(Task directions): Copy out every line of the data that has the word "computer" somewhere in it.

- - -

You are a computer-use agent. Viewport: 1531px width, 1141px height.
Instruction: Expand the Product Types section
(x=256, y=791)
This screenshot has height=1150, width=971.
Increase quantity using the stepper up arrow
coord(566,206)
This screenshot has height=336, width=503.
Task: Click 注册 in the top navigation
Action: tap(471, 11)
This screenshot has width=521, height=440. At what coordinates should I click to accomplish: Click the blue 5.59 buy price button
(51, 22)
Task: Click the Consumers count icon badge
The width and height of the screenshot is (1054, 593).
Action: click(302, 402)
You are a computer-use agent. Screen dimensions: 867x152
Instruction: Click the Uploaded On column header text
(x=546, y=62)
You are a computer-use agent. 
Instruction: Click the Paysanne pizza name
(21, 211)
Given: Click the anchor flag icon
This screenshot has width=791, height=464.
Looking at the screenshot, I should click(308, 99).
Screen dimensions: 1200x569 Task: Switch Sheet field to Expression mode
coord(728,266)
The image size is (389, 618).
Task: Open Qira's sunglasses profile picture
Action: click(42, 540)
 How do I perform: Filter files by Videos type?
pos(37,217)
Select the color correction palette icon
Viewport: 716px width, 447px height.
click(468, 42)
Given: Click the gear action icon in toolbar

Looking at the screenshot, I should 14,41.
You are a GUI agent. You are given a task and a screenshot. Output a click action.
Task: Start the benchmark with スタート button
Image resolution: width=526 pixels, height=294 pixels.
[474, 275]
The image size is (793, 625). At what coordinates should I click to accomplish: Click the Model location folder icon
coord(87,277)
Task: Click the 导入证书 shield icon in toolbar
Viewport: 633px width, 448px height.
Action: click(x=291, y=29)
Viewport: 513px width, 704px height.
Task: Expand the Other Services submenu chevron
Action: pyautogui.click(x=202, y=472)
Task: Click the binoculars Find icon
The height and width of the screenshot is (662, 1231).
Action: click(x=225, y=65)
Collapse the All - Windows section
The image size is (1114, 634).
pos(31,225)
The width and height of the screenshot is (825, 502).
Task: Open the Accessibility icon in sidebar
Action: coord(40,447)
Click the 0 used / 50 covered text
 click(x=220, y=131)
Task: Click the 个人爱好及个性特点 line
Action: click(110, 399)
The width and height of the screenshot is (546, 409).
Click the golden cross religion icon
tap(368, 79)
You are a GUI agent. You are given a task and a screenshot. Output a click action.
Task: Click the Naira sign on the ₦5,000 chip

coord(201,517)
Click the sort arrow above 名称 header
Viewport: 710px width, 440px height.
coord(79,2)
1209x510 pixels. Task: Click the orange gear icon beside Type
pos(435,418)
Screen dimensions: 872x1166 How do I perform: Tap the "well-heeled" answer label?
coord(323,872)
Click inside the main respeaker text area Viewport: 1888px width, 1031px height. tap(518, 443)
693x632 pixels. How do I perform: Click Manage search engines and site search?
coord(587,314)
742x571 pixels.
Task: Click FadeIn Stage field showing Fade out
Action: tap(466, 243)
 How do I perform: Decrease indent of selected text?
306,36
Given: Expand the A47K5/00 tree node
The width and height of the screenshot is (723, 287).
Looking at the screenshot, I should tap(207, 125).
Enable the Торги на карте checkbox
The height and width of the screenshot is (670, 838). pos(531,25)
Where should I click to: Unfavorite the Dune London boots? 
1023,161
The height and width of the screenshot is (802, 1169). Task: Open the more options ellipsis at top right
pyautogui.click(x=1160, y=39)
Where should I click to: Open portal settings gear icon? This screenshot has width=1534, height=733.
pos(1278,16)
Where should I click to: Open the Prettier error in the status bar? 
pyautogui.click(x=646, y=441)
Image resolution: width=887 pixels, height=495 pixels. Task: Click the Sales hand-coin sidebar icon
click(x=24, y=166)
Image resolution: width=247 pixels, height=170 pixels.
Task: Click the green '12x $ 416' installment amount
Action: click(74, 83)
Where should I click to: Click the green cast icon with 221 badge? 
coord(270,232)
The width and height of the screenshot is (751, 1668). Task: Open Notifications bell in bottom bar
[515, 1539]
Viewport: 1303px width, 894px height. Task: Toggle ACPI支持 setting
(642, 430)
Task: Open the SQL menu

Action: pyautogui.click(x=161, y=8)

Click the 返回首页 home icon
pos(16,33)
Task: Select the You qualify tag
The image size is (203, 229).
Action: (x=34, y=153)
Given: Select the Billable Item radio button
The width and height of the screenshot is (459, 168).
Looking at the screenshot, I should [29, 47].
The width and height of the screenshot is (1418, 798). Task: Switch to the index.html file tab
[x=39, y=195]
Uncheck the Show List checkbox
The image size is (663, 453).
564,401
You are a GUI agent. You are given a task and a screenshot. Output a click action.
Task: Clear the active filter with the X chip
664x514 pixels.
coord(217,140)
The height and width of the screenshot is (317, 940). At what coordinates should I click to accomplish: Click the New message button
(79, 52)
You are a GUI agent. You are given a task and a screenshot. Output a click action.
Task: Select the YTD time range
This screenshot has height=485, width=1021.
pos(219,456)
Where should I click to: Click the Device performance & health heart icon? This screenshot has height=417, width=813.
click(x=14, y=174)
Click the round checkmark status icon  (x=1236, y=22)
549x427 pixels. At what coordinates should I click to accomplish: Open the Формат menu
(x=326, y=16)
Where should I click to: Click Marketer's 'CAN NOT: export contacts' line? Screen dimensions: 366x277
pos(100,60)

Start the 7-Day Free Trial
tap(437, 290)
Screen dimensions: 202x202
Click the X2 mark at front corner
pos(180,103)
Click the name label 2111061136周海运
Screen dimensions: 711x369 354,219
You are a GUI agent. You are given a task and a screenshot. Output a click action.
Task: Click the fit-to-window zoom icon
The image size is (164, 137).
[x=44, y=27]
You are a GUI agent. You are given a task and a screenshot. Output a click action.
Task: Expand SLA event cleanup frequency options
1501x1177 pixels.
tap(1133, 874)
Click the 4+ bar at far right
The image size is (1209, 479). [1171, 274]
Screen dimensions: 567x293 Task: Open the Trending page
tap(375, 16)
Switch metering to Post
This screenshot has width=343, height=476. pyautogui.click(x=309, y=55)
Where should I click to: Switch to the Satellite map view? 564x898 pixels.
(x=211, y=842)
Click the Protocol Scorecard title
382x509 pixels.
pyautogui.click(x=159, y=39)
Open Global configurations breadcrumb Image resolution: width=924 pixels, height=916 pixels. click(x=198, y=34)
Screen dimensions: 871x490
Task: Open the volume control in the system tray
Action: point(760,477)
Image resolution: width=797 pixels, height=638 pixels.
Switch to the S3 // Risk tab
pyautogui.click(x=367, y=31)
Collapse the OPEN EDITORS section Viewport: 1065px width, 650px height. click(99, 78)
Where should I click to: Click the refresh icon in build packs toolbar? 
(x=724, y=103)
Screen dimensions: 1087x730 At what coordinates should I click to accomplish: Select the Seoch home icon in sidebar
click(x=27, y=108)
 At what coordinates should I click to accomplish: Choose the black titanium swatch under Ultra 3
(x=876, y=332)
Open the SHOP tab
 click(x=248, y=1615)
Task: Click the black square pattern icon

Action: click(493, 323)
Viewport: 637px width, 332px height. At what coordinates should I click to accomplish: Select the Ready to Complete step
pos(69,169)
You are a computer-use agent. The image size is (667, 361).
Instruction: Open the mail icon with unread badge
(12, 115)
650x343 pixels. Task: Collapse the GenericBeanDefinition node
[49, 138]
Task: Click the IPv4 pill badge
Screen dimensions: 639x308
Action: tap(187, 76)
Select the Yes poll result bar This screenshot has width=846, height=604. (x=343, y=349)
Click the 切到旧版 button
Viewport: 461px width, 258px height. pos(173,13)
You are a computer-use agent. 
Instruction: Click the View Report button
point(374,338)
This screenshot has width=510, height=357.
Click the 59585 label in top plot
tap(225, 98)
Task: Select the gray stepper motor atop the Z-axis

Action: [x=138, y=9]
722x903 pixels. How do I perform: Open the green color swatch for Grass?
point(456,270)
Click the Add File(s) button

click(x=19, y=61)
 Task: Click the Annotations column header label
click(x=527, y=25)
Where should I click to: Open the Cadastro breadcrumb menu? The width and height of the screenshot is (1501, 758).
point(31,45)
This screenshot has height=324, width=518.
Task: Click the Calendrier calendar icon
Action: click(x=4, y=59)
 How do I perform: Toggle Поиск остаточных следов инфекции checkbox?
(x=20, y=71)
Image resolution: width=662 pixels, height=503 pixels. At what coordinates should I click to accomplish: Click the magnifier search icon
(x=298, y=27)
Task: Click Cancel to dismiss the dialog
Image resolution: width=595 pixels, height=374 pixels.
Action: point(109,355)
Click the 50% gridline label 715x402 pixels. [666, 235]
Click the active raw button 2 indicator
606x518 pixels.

- - -

(Task solution):
You are a computer-use agent. Viewport: 1531px width, 1141px height.
You are a computer-use agent. Screen dimensions: 867x152
You are a computer-use agent. 
You are a computer-use agent. The image size is (667, 361).
You are a computer-use agent. 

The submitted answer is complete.